Anyway this hour where I fed PS my already filtered smaller .csv resulted in this app:

Why did it take me so long, the app creation? The final app differs a lot from what was originally created. And now there is another “now what“ question beaming on the horizon :sweat_smile:

What a cool chart, @marieanne .
It’s clear how mean scale score will differ according to student category. And by playing around with the dropdown it seems like the higher the grade the larger the gap between SWD and non-SWD.

Hi @adamschroeder

I wanted to try Plotly Studio but am going in circles. I followed these instructions in the docs:

I created a Plotly Cloud account, logged in all seems good but can’t find where to use Plotly Studio.

I went here: Plotly Studio | Agentic Analytics and clicked ‘Login’, I enter my email, get the code, enter it and it brings me back to the main Plotly Cloud page but I can’t find anything about Plotly Studio.

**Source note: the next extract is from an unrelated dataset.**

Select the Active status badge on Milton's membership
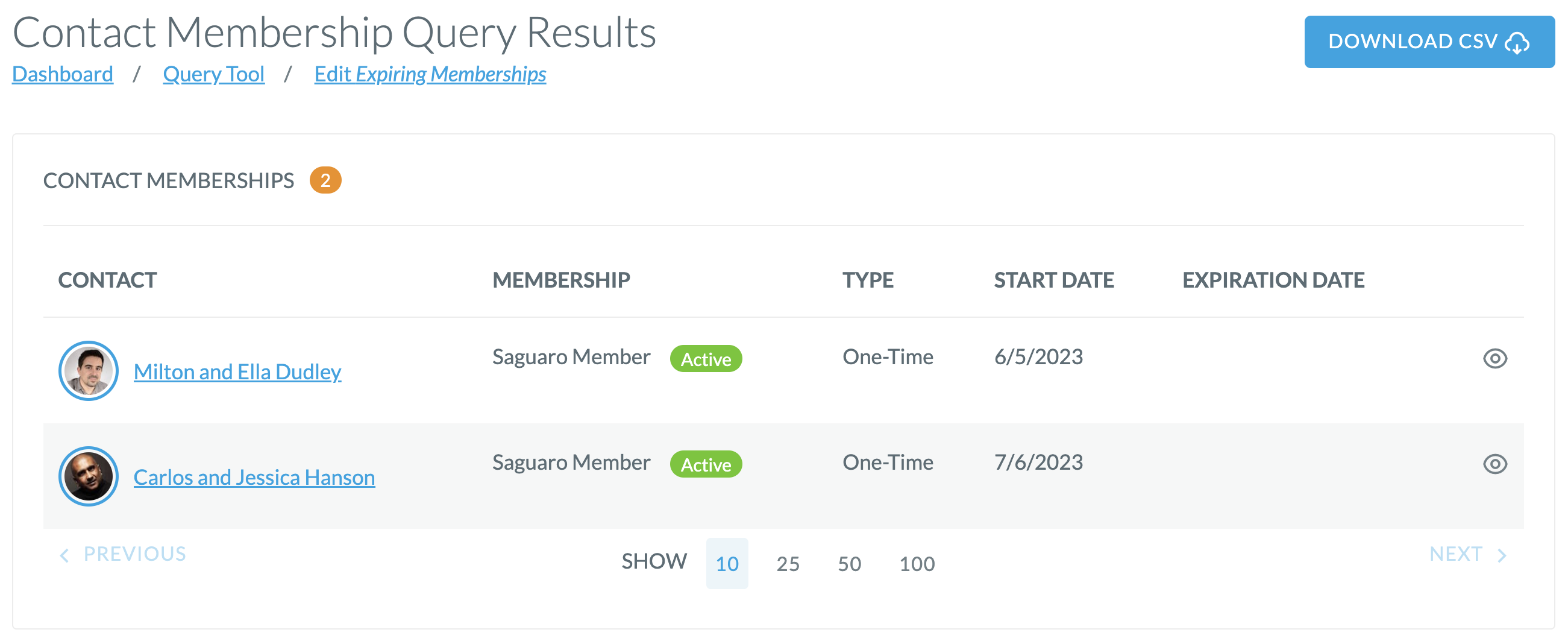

I understand I cannot ‘Download’ and use it locally as I use Linux. However, I got the impression there was a Plotly Studio framework running (e.g. SaaS application). Maybe I missed it somewhere? I tried to upload one of my ‘.py’ apps but it did not allow me (visible, light gray but not clickable).

Am I doing something incorrectly?

Thanks,

Mike

Hi all, I don’t have time to do the task right now, but let’s assume that the first example (heatmap) is my solution.:slightly_smiling_face:

Hi @mike_finko: Plotly Studio runs well as a PC app under Win11. Sounds like there is a Linux issue, and no surprise to me if these early versions of PS do not support all platforms. Hope this gets resolved.

I am swamped this week, so unable to contribute a dash board or join the meeting 10 minutes from now. I did spend time look at submissions from @Avacsiglo21 and @marieanne and just want to say both of them are brilliant and a joy to use. Have a great weekend everyone.

Thank you for letting us know, @Mike_Purtell . Have a good weekend as well.